CPUs rely on several types of parallelism to achieve performance. SIMD data parallelism, instruction-level parallelism, and thread-level parallelism with multiple threads executing on different logical cores can all be leveraged. These types of parallelisms can be achieved with SYCL in the following ways:
- SIMD data parallelism:
- Each work-item (of the same work-group) can map to a CPU SIMD lane. Work-items (sub-group) execute together in a SIMD fashion.
- Vector data types can be used to explicitly specify SIMD operations.
- A compiler can perform loop vectorization to generate SIMD code. One loop iteration maps to a CPU SIMD lane. Multiple loop iterations execute together in SIMD fashion.
- CPU core and hyper-thread parallelism:
- Different work-groups can execute on different logical cores in parallel.
- A machine with 16 cores and 32 hyper-threads can execute 32 work-groups in parallel.
- Different work-groups can execute on different logical cores in parallel.
- Traditional instruction-level parallelism:
- Achieved through sophisticated CPU control, like traditional sequential software execution.
GPUs rely on large data parallel workloads to achieve performance. As a result, single-task kernels are rarely utilized, and NDRange kernels are needed to fully populate the GPU’s deep execution pipeline. When executing the kernel on the GPU, every work-item is mapped to a SIMD lane. A sub-group is formed from work-items that execute in SIMD fashion, and sub-groups are mapped to the GPU EU. Work-groups, which include work-items that can synchronize and share local data, are assigned for execution on compute units (aka. streaming multiprocessors or sub-slices). Finally, the entire global NDRange of work-items maps to the entire GPU.

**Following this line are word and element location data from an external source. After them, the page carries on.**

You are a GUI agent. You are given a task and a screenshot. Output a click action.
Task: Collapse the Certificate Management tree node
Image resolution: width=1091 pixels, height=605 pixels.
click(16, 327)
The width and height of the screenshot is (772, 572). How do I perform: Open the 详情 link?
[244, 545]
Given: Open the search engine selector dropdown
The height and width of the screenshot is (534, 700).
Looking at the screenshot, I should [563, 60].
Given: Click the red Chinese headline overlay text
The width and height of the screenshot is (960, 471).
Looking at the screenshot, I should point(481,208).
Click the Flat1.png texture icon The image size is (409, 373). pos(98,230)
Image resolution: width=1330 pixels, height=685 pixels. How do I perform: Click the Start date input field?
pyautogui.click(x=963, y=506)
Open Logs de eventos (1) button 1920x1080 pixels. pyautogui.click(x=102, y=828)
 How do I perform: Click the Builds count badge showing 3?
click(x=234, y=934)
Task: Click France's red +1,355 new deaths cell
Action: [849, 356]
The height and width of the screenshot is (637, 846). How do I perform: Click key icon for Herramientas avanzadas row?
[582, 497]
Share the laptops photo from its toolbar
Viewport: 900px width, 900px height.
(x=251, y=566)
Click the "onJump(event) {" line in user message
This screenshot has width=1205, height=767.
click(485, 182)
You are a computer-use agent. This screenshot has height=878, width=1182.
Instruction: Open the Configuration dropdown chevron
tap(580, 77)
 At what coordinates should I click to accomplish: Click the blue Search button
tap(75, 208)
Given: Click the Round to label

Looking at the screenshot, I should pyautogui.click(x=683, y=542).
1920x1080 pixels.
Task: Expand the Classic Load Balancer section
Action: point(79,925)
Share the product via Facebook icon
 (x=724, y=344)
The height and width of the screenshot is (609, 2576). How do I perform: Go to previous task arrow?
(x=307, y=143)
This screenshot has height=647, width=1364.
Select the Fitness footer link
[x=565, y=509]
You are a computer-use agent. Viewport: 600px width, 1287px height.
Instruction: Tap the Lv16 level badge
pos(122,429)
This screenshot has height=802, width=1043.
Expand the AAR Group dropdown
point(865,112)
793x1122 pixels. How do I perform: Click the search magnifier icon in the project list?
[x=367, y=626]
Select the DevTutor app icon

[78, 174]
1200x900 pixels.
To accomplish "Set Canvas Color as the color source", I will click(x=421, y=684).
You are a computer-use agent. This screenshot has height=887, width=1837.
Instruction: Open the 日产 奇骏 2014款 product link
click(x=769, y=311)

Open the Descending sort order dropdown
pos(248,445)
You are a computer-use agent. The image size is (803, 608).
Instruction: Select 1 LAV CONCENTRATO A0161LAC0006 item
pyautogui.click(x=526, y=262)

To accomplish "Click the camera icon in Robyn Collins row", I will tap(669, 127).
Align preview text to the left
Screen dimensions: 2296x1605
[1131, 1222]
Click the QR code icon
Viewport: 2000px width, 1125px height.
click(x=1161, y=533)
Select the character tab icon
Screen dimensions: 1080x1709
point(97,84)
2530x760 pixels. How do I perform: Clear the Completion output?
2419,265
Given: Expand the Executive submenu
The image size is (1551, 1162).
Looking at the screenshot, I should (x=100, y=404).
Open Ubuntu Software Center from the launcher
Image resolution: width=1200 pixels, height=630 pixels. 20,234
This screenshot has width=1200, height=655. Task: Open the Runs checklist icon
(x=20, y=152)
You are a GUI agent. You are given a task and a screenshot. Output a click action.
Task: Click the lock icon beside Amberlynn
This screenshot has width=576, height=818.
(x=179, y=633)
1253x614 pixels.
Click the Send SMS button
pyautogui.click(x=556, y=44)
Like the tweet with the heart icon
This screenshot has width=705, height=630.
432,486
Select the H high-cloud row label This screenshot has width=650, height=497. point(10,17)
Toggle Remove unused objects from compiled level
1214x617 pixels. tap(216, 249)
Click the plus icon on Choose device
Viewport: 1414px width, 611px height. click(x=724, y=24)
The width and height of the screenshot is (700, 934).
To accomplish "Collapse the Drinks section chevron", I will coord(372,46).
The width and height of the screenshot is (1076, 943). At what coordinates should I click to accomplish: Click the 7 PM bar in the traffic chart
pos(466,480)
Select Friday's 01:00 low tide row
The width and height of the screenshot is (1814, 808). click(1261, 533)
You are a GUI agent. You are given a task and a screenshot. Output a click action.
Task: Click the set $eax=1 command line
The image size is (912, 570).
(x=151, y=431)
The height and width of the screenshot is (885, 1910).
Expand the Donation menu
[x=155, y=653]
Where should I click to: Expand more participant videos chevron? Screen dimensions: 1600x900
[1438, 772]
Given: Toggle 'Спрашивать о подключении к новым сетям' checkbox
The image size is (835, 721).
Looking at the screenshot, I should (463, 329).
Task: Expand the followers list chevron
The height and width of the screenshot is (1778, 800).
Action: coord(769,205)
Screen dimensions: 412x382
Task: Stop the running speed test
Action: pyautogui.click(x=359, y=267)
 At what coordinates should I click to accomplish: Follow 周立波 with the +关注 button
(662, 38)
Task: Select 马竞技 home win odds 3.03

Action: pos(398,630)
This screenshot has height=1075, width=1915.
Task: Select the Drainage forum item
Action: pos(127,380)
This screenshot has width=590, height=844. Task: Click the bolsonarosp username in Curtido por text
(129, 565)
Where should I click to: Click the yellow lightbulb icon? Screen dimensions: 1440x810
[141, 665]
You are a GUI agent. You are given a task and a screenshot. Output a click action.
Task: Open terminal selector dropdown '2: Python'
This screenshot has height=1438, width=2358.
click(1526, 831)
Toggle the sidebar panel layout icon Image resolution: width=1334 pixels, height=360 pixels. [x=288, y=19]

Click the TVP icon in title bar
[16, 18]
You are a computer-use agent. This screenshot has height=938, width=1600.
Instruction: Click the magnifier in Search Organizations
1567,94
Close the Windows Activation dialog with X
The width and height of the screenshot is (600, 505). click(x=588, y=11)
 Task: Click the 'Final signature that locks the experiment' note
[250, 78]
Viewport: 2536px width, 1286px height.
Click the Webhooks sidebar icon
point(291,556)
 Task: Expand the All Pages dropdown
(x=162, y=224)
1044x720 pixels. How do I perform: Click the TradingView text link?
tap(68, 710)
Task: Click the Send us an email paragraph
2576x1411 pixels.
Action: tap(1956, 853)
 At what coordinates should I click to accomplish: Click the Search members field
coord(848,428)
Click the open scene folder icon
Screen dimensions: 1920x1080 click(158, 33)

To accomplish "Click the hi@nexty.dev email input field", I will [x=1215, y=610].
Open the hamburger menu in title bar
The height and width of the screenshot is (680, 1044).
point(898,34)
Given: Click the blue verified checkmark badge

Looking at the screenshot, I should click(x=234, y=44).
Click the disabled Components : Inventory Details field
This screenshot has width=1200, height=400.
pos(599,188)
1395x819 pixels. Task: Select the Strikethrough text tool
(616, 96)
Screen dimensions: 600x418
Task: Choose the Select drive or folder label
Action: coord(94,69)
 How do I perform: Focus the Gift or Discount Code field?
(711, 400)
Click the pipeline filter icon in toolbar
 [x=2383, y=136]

When kernels are compiled for the FPGA, the operations in the kernel are laid out spatially. Dependent kernel operations are deeply pipelined while independent operations are executed in parallel. An important benefit of pipelined implementation is that dependencies across neighboring work-items can be resolved simply by routing data from one pipeline stage back to an earlier stage without stalling the pipeline. The key to performance is to keep the deep pipeline fully occupied. Although performance can be extracted on the FPGA with either NDRange kernels or single task kernels, kernels that perform favorably on the FPGA are often are expressed as single task kernels.
With single-task kernels, the FPGA attempts to pipeline loop execution. Every clock cycle, successive iterations of the loop enter the first stage of the pipeline. Dependencies across loop iterations expressed in the software can be resolved in the hardware by routing the output of one stage to the input of an earlier dependent stage.
With NDRange kernel execution, on each clock cycle, a different work-item enters the first stage of the custom compute pipeline.
Unlike other architectures, with custom FPGA pipeline compute units, developers have the additional option to tradeoff FPGA resources for throughput by increasing the SIMD width of the pipeline to process more work-items in parallel. For example, loop iterations can be unrolled to achieve data parallelism.
One of the fastest ways to write performant software on CPUs, GPUs, and FPGAs is to leverage functionality provided by the oneAPI libraries. oneAPI provides libraries for different compute and data intensive domains, including deep learning, scientific computing, video analytics, media processing and more. Library support can help determine which device is best suited for an algorithm. Generally, CPUs have the most extensive library support, followed closely by GPUs, while FPGAs require the most manual implementation. If a library function is supported by multiple architectures, then properties of execution such as the amount of data to be processed or data locality (device on which the data to be processed resides) determine the optimal device to use. This section explores the various oneAPI libraries and their device support. Library support is constantly evolving. Check the latest library documentation for the most up-to-date information.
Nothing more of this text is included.